Do your customers believe it’s more effective to talk to women about women.
No, they don’t. If that were the case, they could just listen to their own female staff. They’re often perfectly knowledgeable, but no one ever listens to them. However, we are not asked as women, but as experts. Expertise outside their own area of knowledge – as a separate specialist entity, as it were – is very much accepted among male-dominated circles as well.
Are you consulted a lot on packaging issues?
Far too little, actually. There’s a lot we can say about packaging design, as we’ve conducted various general studies on it. For instance, we’ve got a customer in furniture design and asked ourselves: what is it that makes a piece of furniture male or female? And so we started to think about design in general.

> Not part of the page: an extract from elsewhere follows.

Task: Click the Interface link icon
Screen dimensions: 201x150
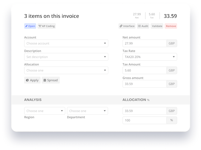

We ended up with a catalogue of criteria which also allows conclusions about packaging.
Could you perhaps share a few criteria?
You’ll find a list on page 81 of my latest book What Do Men and Women Buy?: Shape, size, material and the temperature of material play a major role. Obviously, there are also surface structures, colours, ornamentation, as well as weight, the technical level and partly also the stylistic periods that are evoked. What appeals to women is often the exact opposite of what appeals to men. When we put together all the various elements, we can turn items into something ranging between very male and very female, like with the slider control. This allows for a lot of leeway. If something is straightforward, square and angular and if such features occur in large numbers, then the effect is extremely masculine, while rounded objects really do have a more feminine impact. If you apply this to packaging, to shapes, sizes, colours, surfaces and images, then it gives you an abundance of options, so that you can be very purposeful in your design.
Regardless of contemporary taste? Surely there are also different fashions in design.
Well, that’s why I mentioned stylistic periods just now. However, there are some features that are quite timeless. A few years ago, Apple gave a great boost to white products as opposed to black ones and white packaging over black packaging. Both design and advertising agencies heralded this as a paradigmatic shift. However, the phenomenon was limited in time and only applied to certain products, so it disappeared again. “Whiteness” was only applied in one or two dimensions. The spirit of the time only ever plays a role with some of the available options. If you want to sell a technical gadget to a man, you’ll never succeed if you put pink elements on it and use packaging with rounded edges. It simply goes against the male self-image. They wouldn’t touch it with a barge pole.